Beyond urgent efforts to control prions and the diseases they trigger, CALS researchers are also engaged in fundamental research aimed at understanding the nature of the particles themselves. Proteins capable of forming prions are in many ways like the thousands of other proteins found in every cell, where they play many structural and chemical roles. Defined by a particular combination of amino acids, which link like beads on a chain to form a long molecule, each protein folds itself into a unique shape that allows it to do its job inside a cell. Prions form when the folding goes wrong.

Protein folding resembles a microscopic version of origami on steroids, and so errors can arise. Normally such mistakes cause no problems; a lone protein that takes on the wrong shape can’t do any harm by itself. But some proteins that get misfolded become capable of triggering a chain reaction, in which they recruit other healthy proteins with the same amino acid sequence and convert them into prion form. As their numbers get larger, these malformed proteins band together in long strings that can destroy a cell’s functions.

Elizabeth Craig has found that both the formation and propagation of prions may be abetted by other proteins called chaperones. Ironically, scientists began studying these molecules for their ability to repair damaged proteins, a function that helps some microbes survive in extremely hot temperatures. Doubling the irony, one job of chaperones is to protect proteins from misfolding. Nonetheless Craig is finding that with chaperones, more of a good thing is not always a good thing.

Her experiments have shown that chaperones can help a prion convert a normal protein into a new prion. Furthermore, they have also shown that chaperones can accelerate the chaining activity that links prion proteins into long strings. “When a prion is growing into a long fibril,” she says, “new subunits can only be added at the ends. If you cut the fibril in half, now you have four ends.” This is exactly what she has seen in yeast experiments.

“They are doing what the chaperones are supposed to do, altering protein conformation, but this cutting turns out to be essential for allowing the prion to spread by making more ends, where additional prion protein molecules can attach,” she says.

As research into these bizarre proteins proceeds, scientists see hints that protein malformations play a role in other conditions. In the brain-destroying disease Alzheimer’s, for example, misfolded beta amyloid proteins form filaments and big, snarly tangles that seem to eat the brain.

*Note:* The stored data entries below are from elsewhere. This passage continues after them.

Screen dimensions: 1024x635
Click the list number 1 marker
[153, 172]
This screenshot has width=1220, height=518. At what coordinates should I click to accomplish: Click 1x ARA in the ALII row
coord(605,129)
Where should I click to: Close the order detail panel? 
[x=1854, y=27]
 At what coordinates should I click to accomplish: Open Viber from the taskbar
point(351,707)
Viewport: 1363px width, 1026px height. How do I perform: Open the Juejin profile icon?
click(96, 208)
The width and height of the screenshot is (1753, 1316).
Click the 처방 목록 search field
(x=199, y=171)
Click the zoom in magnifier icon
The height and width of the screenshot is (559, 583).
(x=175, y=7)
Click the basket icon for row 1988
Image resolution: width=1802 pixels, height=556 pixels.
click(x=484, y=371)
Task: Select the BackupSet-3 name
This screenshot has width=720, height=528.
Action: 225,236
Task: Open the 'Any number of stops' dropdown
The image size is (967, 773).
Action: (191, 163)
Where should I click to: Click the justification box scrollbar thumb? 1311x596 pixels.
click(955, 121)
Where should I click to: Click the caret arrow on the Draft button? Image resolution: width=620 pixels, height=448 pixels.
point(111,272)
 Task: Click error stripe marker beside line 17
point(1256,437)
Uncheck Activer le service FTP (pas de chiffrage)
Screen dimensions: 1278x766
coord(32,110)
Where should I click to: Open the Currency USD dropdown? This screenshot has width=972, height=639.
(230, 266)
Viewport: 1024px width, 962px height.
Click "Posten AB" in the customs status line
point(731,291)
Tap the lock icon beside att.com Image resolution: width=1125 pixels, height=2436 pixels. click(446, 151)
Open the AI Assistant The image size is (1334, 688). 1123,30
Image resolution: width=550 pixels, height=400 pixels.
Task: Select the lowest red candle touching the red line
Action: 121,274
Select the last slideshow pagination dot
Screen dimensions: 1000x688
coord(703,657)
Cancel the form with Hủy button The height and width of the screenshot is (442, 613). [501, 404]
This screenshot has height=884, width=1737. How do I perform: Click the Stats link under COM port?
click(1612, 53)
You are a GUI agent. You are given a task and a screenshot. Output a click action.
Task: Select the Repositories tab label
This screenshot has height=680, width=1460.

Even the very existence of prions has changed the way biologists frame their experiments. The mere reality of a protein that can exist in two forms––one able to infect cells and convert its healthy proteins––introduces a range of complexities into experimental biology, Craig says.

“When we thought about disease transmission or inheritance of traits, we always used to think only about (DNA or RNA),” she says. “Now we have to think about protein as well.” And if prions break the laws of replication, who is to say that some other bizarre pathogen isn’t out there, waiting to overturn biology again? As Craig says, “It makes you a little humble.”

SIDEBAR — Protein Origami

Like other proteins in the body, prions are essentially long chains of amino acids, which fold up into particular shapes that allow them to function in cells. But with prions, the folding process goes berserk. Rogue proteins somehow become folded into the wrong shape and begin to recruit other healthy proteins around them to adopt the same shape. Often, a deadly chain reaction ensues, in which misfolded prions link together to form long fibers, creating plaques that destroy cells.